▸ TEKS
Saya membayangkan nasionalisme yang diikhtiarkan Soekarno lebih dari sekadar sebuah mata air di padang gurun. Mata air itu memang mampu mengatasi rasa dahaga yang mencekik. Namun, mata air itu bukanlah sarana yang mampu menghentikan rasa dahaga secara total. Mata air itu hanya bersifat sementara. Kendati begitu, secara ontologism, ia tetaplah sesuatu yang sangat berharga di tengah padang gurun. Dalam kondisi kritis, ia bisa menjadi hal yang diperebutkan secara emosional dan bahkan brutal sekalipun. Maka, nasionalisme perlu dihadirkan ketika kita merasa kering sebagai bangsa. Nasionalisme perlu dihadirkan ketika kita sedang mengalami krisis kebangsaan!

Celakanya, sebagai manusia modern, kita cenderung percaya pula bahwa nasionalisme itu dapat dihadirkan melalui sejumlah hal simbolik yang berkaitan dengan eksistensi formal sebuah negara seperti bendera, bahasa, atau lagu-lagu nasional. Bahkan dalam budaya populer sejumlah hal simbolik itu dinyatakan pula dalam olah raga, pentas film, fashion, atau teknologi besutan anak bangsa. Karena itu, bila nasionalisme menjadi sebuah euphoria – hanya karena tim nasional sepakbola kita mampu mencukur gundul tim negara lain atau karena film nasional kita berjaya di ajang internasional, bisa dipahami. Akan tetapi, tak jarang, kita juga menyaksikan bagaimana nasionalisme demikian redup dengan cepat manakala tim nasional kita menjadi bulan-bulanan tim negara lain atau film nasional kita dianggap sebagai sebuah seni murahan.

Tidak dapat dipungkiri bahwa konsep nasionalisme kerap berkaitan erat dengan penilaian secara emosional. Dalam hal ini nasionalisme ditampilkan sebagai benteng pamungkas untuk membendung beberapa pengaruh yang mengancam identitas bangsa. Ketika sebuah bentuk kesenian nasional secara tiba-tiba didaku sebagai milik negara lain, rakyat bereaksi dengan sangat sengit. Dengan sangat cepat, emosi rakyat pun tersulut. Padahal, kalau kita mau kritis, dalam kehidupan sehari-hari, bentuk kesenian tersebut kerap dianggap sebagai artefak usang yang berada di antara garis antara ada dan tiada. Kesenian reog atau batik, misalnya, masih dianggap sebagian besar orang sebagai bagian dari tradisionalisme yang tidak perlu dirawat. Berapa banyak anak muda di negeri ini yang bisa menikmati pertunjukan Reog? Berapa banyak anak muda di negeri ini yang berani mengenakan baju batik sebagai kostum pesta perpisahan kelas?

▸ DATA YANG TERSEDIA
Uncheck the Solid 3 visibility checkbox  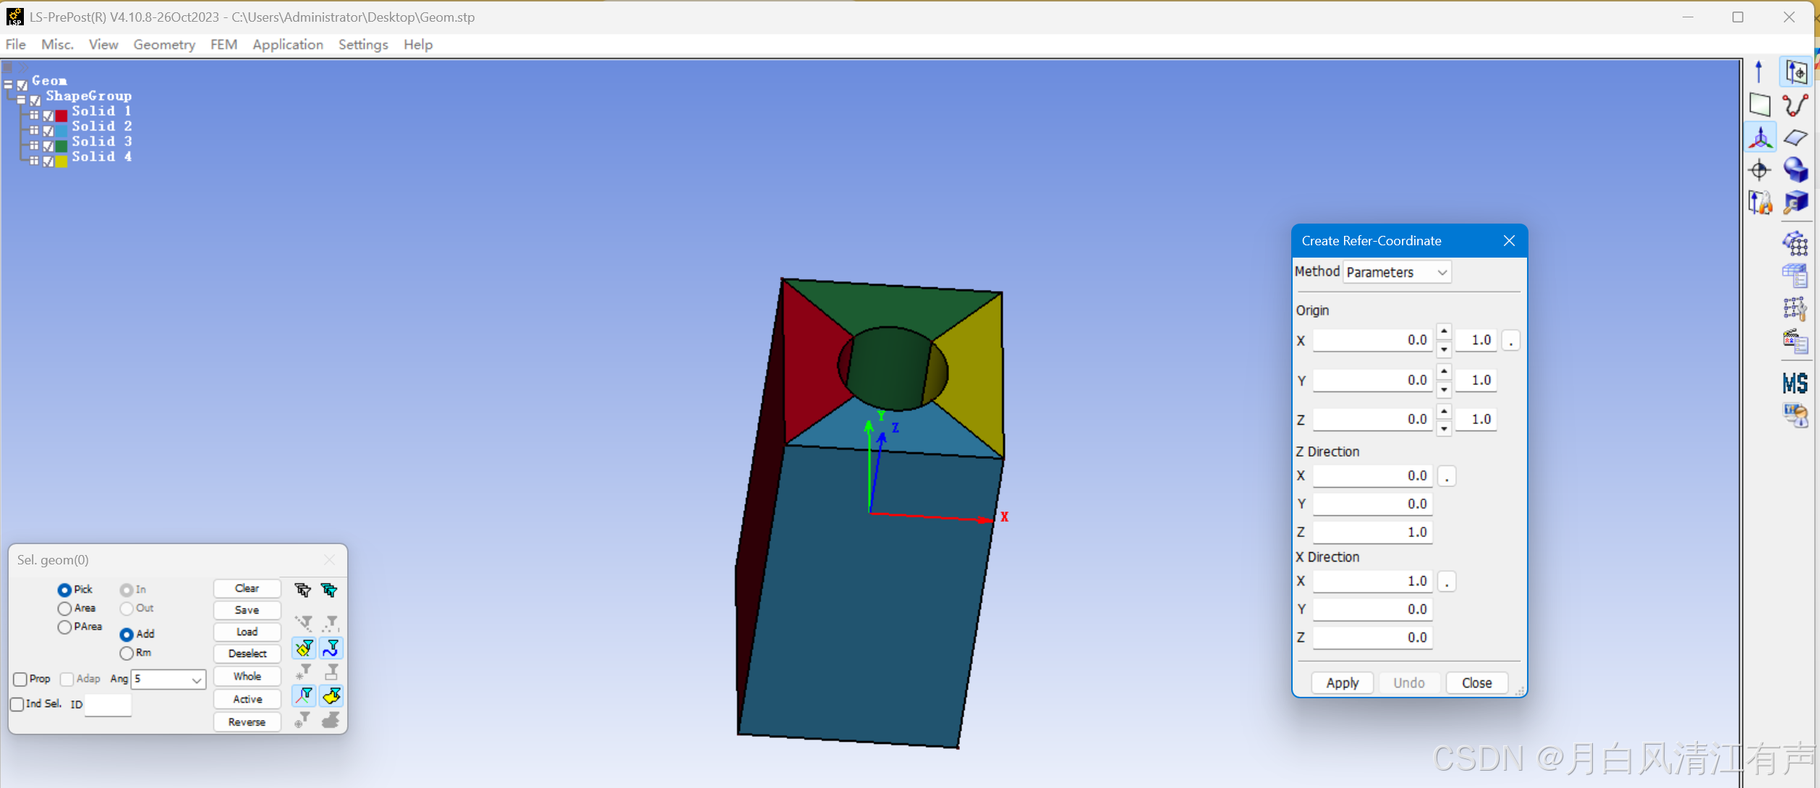tap(48, 145)
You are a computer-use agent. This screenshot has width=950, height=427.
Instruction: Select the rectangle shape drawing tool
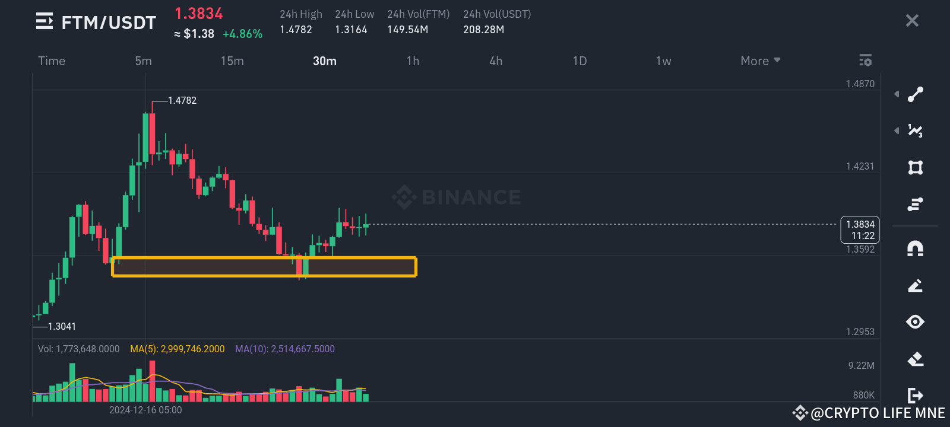tap(915, 168)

▸ TUGAS A
Tentukan apakah setiap pernyataan berikut sesuai dengan teks tentang nasionalisme. Jawab ya atau tidak, lalu kutip kata-kata teks yang menjadi dasarnya. (i) Mata air di padang gurun hanya bersifat sementara. (ii) Sebagian besar orang menganggap kesenian reog dan batik perlu dirawat. (iii) Fashion disebut sebagai salah satu wujud hal simbolik dalam budaya populer.
▸ TUGAS B
Menurut teks tentang nasionalisme, bagaimana rakyat bereaksi ketika sebuah bentuk kesenian nasional tiba-tiba didaku sebagai milik negara lain?
▸ TUGAS C
Lanjutkan teks tentang nasionalisme, dimulai setelah kalimat terakhirnya.
Baris-baris di atas merupakan bahan tersendiri yang terpisah dari teks.

▸ JAWABAN YANG DIHARAPKAN A
(i) Ya: "Mata air itu hanya bersifat sementara."
(ii) Tidak: "masih dianggap sebagian besar orang sebagai bagian dari tradisionalisme yang tidak perlu dirawat"
(iii) Ya: "sejumlah hal simbolik itu dinyatakan pula dalam olah raga, pentas film, fashion, atau teknologi besutan anak bangsa"

▸ JAWABAN YANG DIHARAPKAN B
Rakyat bereaksi dengan sangat sengit.

▸ JAWABAN YANG DIHARAPKAN C
Tentu saja, nasionalisme bukanlah perkara like atau dislike. Nasionalisme bukanlah soal penilaian baik atau buruk. Nasionalisme juga bukanlah ilusi atau fatamorgana. Nasionalisme adalah energi, daya, roh, dan spirit yang menopang jati diri bangsa, bukan isme-isme yang lain. Di atas spirit itu, Indonesia dibangun, diciptakan, dan dimuliakan sebagai sebuah negara kebangsaan, bukan negara monarki, oligarki, kapitalis, religi, atau komunis. Indonesia adalah negara tempat setiap rakyat dapat hidup sebagai bangsa meski memiliki sejumlah latar belakang yang berbeda-beda. Saling menghormati kebebasan individu dan menjunjung tinggi cita-cita bersama.

Akan tetapi, pernyataan tersebut, tanpa disadari, justru menjadi pertanyaan besar pada hari ini. Apakah sungguh bangsa Indonesia telah menempatkan dirinya sebagai bangsa yang mengartikulasikan dirinya sebagai nasionalis? Berani hidup bersama dalam sejumlah perbedaan? Berani untuk tidak mendaku isme-isme yang lain selain nasionalisme?

Persoalan nasionalisme ternyata bukan hanya menjadi sebuah debat kusir di negara ini. Amerika yang konon disebut-sebut sebagai role model nasionalisme dan patriotisme pun mengalami hal serupa. Nasionalisme menjadi hal yang kerap diuji dan diperiksa dalam sejumlah teks yang justru sering tidak berhubungan langsung dengan dunia politik.

Lagu We Built This City (1985) yang dibawakan Starship merupakan salah satu teks populer yang menurut hemat saya sedang mempertanyakan makna nasionalisme Amerika pada tahun 1980-an. Akan tetapi, lagu yang ditulis oleh pencipta lagu kondang, Bernard Taupin dan Martin Page, ini tidak menohok nasionalisme sebagai ideologi politik semata-mata, melainkan sebagai sistem penyangga sosial dalam kehidupan bangsa Amerika.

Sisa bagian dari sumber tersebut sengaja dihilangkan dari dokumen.